126 Years Ago Today: Downtown Got Its First Electric Street Lights

By Eric Richardson
Published: Tuesday, December 30, 2008, at 09:23AM

Los Angeles First Street Light -- Installed 1882 California Historical Society: TICOR/Pierce [digarc.usc.edu]

This photo from 1887 shows the city's first electric street light, lit on 12/30/1882. It stood roughly eight stories high, rising far above the surrounding buildings.

On December 30, 1882, at roughly 7:40pm, Mayor Homer Toberman threw the switch to send current to the first two arc lights installed by the Los Angeles Electric Company. The two were 1000-candle power lamps installed on top of 150-foot poles at the intersections of Main and Commercial and 1st and Hill.

Current to power the lights came from a small generating plant built at the corner of Alameda and Banning, just north of the present-day intersection of 1st and Alameda. The plant could supply a meager 30 kilowatts.

By 1889 the utility had 235 customers, including private lights on the outside of stores. In 1890 it opened its first alternating-current plant, and a Times writeup saying that it "will run fifteen hundred lights of sixteen-candle power, and can be run for seven miles."

A Times piece titled "The City in Detail" from December 3, 1891, raved about the city's new electrical system.

Los Angeles was the first city in the United States to entirely abandon gas for street lighting and replace it by electricity, which was done January 1, 1883. It is today one of the best lighted cities in the Union. The high masts on which the lamps are hung throw a useful light a mile distant, and are visible far out at sea. The city is now lighted with 242 electric lamps, aggregating 633,000 candle power.
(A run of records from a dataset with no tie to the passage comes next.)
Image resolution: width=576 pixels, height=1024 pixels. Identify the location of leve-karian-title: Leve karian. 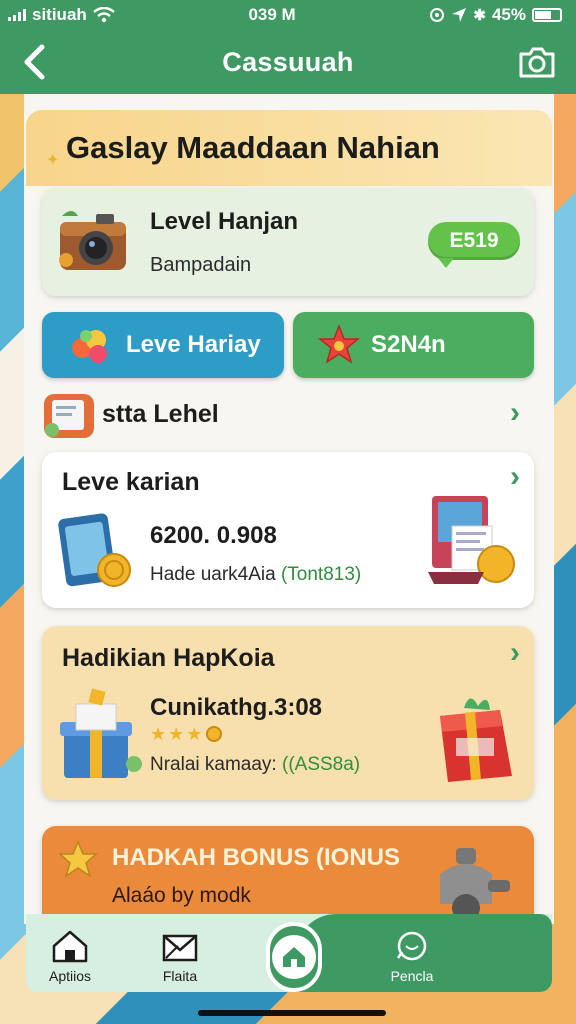
(131, 482).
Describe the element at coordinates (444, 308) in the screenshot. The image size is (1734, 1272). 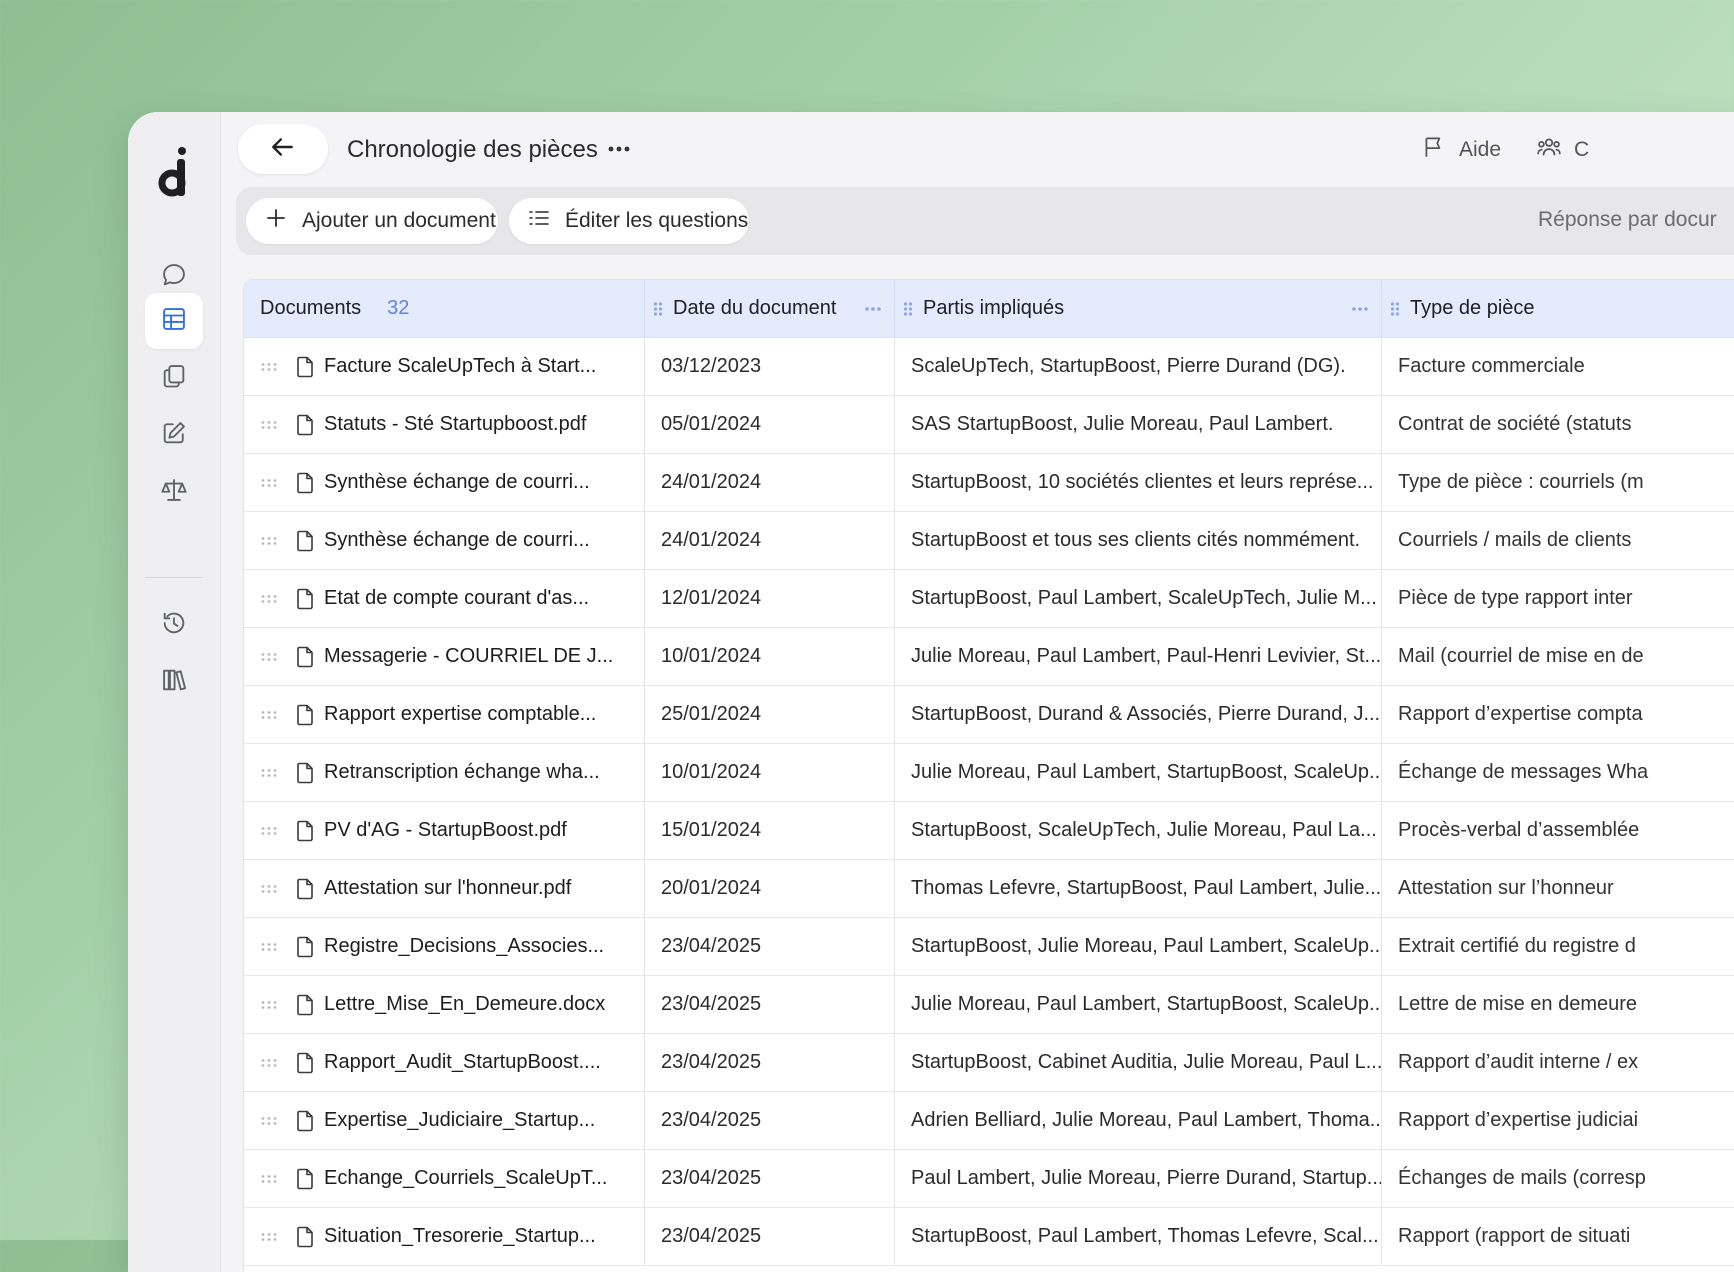
I see `column-header-documents: Documents 32` at that location.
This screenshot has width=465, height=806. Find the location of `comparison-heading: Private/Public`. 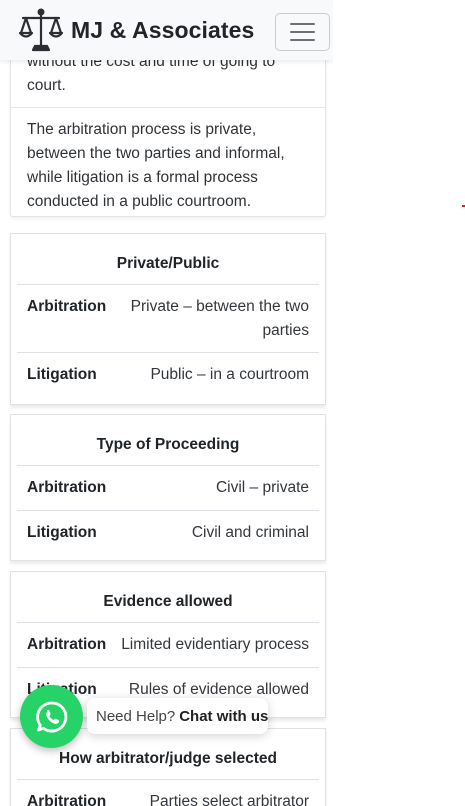

comparison-heading: Private/Public is located at coordinates (168, 260).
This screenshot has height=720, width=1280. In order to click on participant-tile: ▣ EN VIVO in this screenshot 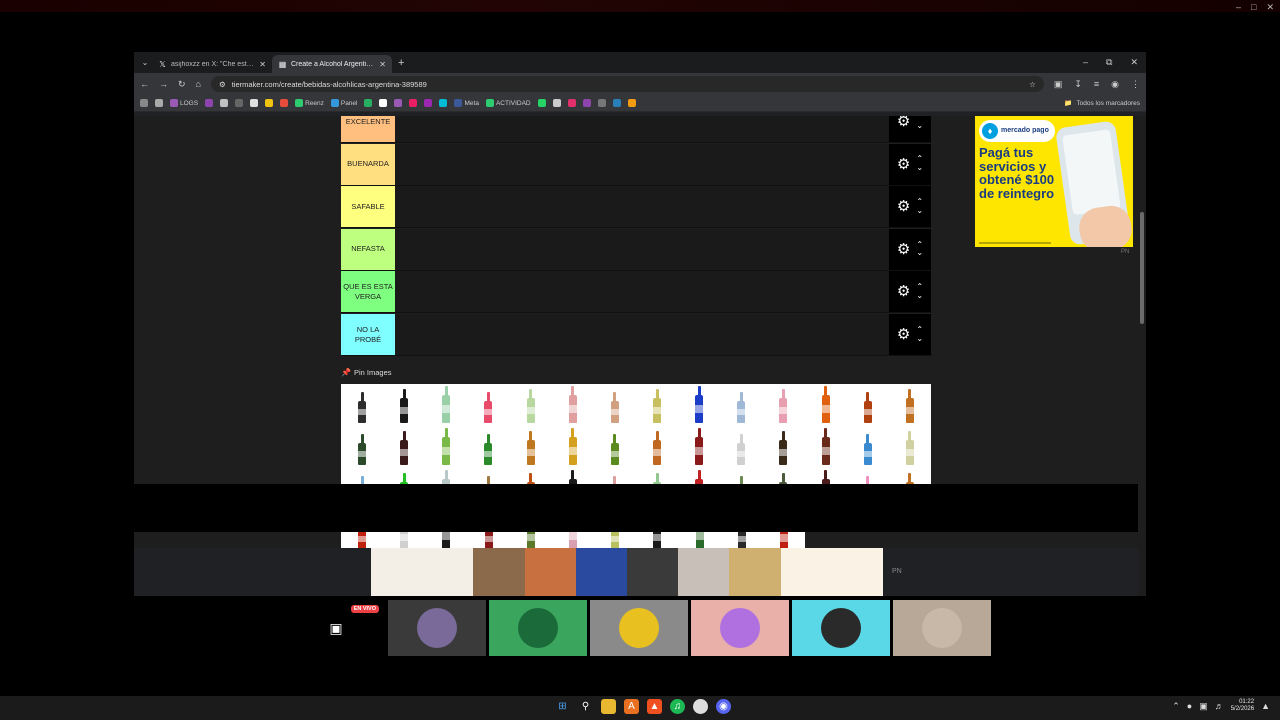, I will do `click(336, 628)`.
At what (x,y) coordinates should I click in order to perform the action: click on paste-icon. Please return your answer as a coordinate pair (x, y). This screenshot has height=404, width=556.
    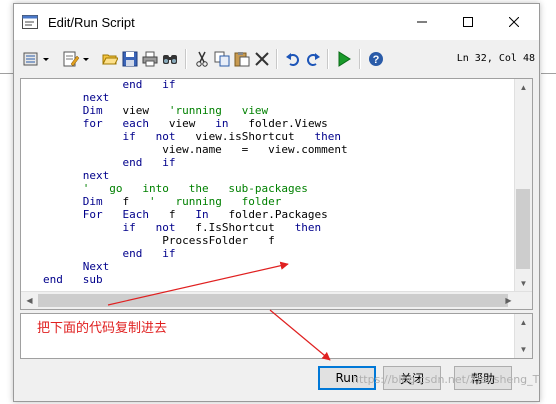
    Looking at the image, I should click on (242, 60).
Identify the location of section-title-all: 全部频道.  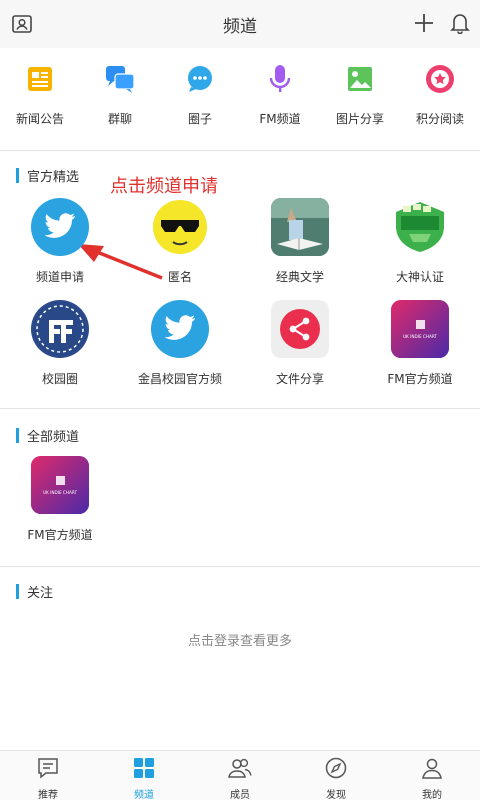
(48, 436).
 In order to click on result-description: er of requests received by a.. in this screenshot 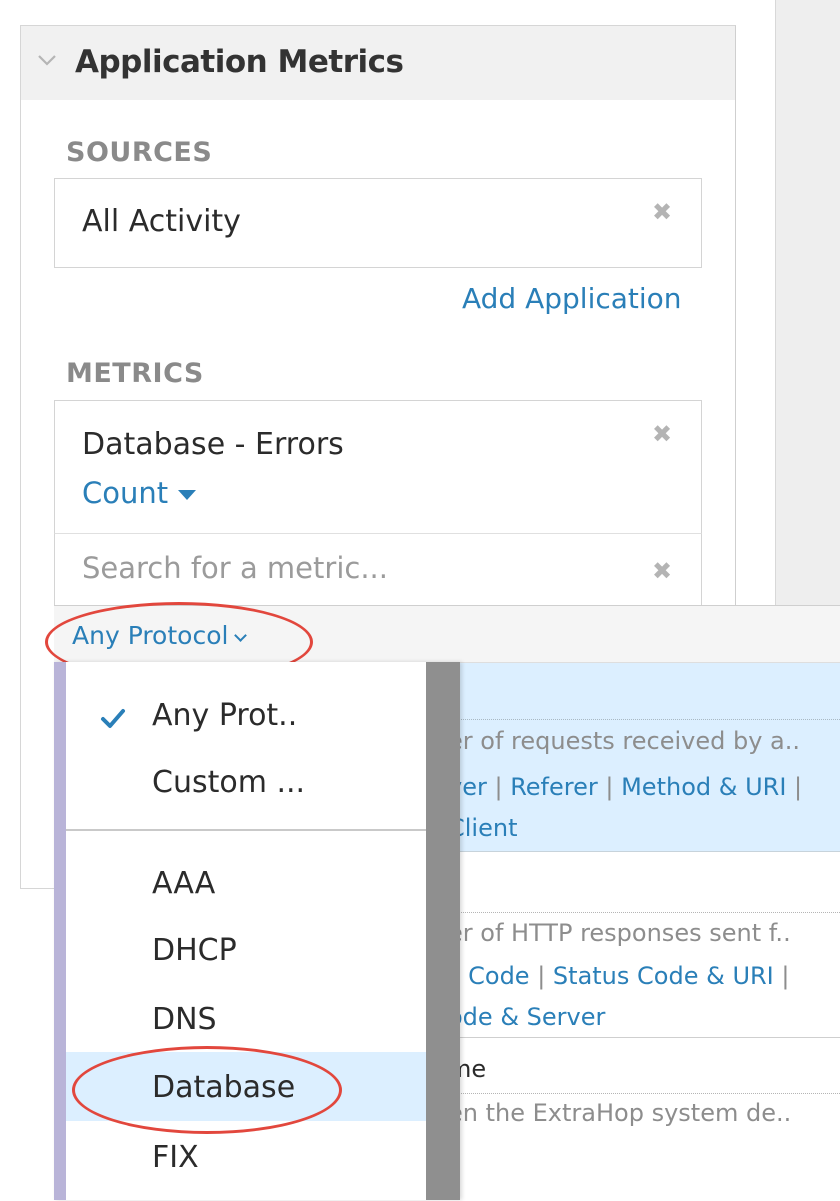, I will do `click(624, 741)`.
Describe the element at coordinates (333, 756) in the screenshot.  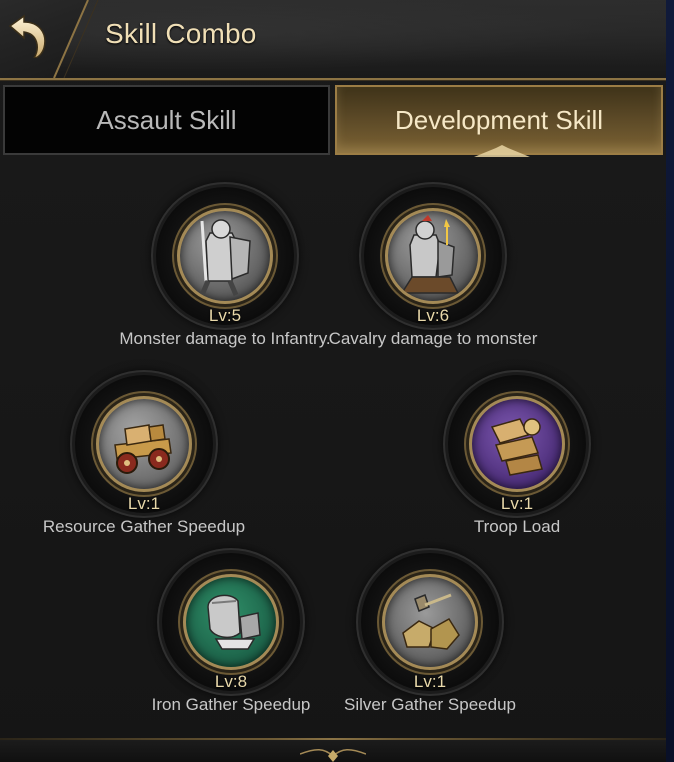
I see `footer-ornament-icon` at that location.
Of these 113 are on thirty-four masts 150 feet high, the balance on poles twelve to fifty feet high, or suspended at street intersections, etc. The length of circuit is eighty-five miles. The price paid by the city is $12 per 2000 candle power per month. The Los Angeles Electric Company, which has also an incandescent system, largely patronized, finds its present quarters too cramped and is about to build a large new power-house near the Arcade depot.

The Los Angeles Electric Company later became the Los Angeles Gas & Electric Corporation, holding that name into the 1930s.

In late 1936, a proposal was made for the city to purchase the electric properties of the Los Angeles Gas & Electric Corporation for $46,340,000. The city had contracted to purchase power from the Hoover Dam, but at the time had no distribution infrastructure to deliver that power to consumers. The matter was taken to the voters on December 8, 1936, and passed easily. It was ratified by the state on January 7, 1937.

The City department now known as DWP has been the provider for power in Los Angeles ever since.